**Data for analysis**
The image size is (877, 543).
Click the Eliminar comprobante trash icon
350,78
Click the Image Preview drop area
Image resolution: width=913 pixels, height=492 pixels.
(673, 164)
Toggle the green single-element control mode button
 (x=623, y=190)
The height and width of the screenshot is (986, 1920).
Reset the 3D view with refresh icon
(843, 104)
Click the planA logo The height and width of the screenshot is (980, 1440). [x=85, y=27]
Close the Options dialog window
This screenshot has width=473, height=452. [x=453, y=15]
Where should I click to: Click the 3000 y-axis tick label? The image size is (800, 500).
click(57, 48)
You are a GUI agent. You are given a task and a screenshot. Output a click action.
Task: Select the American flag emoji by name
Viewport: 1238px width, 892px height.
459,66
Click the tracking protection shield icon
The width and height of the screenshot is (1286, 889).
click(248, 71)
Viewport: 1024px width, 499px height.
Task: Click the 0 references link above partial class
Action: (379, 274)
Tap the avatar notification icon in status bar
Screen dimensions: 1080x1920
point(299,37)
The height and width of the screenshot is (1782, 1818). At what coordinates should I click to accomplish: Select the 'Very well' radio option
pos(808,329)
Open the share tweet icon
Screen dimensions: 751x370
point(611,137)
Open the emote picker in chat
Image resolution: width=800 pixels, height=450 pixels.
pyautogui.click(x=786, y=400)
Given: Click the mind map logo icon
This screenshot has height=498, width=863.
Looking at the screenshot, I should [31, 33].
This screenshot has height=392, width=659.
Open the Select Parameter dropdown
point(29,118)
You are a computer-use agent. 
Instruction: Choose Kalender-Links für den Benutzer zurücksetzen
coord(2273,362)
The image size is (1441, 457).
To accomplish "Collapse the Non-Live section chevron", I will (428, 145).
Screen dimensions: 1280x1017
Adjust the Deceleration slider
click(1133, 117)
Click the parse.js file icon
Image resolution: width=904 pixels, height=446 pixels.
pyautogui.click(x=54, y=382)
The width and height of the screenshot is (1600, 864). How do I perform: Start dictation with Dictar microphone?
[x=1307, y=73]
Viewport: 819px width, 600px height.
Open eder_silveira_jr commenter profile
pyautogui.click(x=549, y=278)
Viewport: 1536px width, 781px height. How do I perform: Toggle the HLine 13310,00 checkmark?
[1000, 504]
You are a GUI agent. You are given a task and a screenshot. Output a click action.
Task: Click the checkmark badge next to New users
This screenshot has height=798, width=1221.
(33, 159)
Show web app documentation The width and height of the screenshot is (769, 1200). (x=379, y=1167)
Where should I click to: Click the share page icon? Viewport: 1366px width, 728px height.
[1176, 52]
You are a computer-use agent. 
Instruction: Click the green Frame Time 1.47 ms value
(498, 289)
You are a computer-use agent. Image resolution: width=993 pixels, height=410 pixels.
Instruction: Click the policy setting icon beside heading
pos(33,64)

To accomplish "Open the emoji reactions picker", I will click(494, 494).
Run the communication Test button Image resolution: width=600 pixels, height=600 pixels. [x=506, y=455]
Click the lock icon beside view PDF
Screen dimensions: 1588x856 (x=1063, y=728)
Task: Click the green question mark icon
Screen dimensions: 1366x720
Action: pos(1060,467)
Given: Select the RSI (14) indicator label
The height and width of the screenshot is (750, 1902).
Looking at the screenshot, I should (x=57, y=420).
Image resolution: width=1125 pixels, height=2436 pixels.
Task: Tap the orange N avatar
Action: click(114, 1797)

**What to produce**
Copy out whichever lines of the listing contain the word "logo".

**Answer for this exercise**
Click the planA logo The height and width of the screenshot is (980, 1440). [x=85, y=27]
Given: Click the mind map logo icon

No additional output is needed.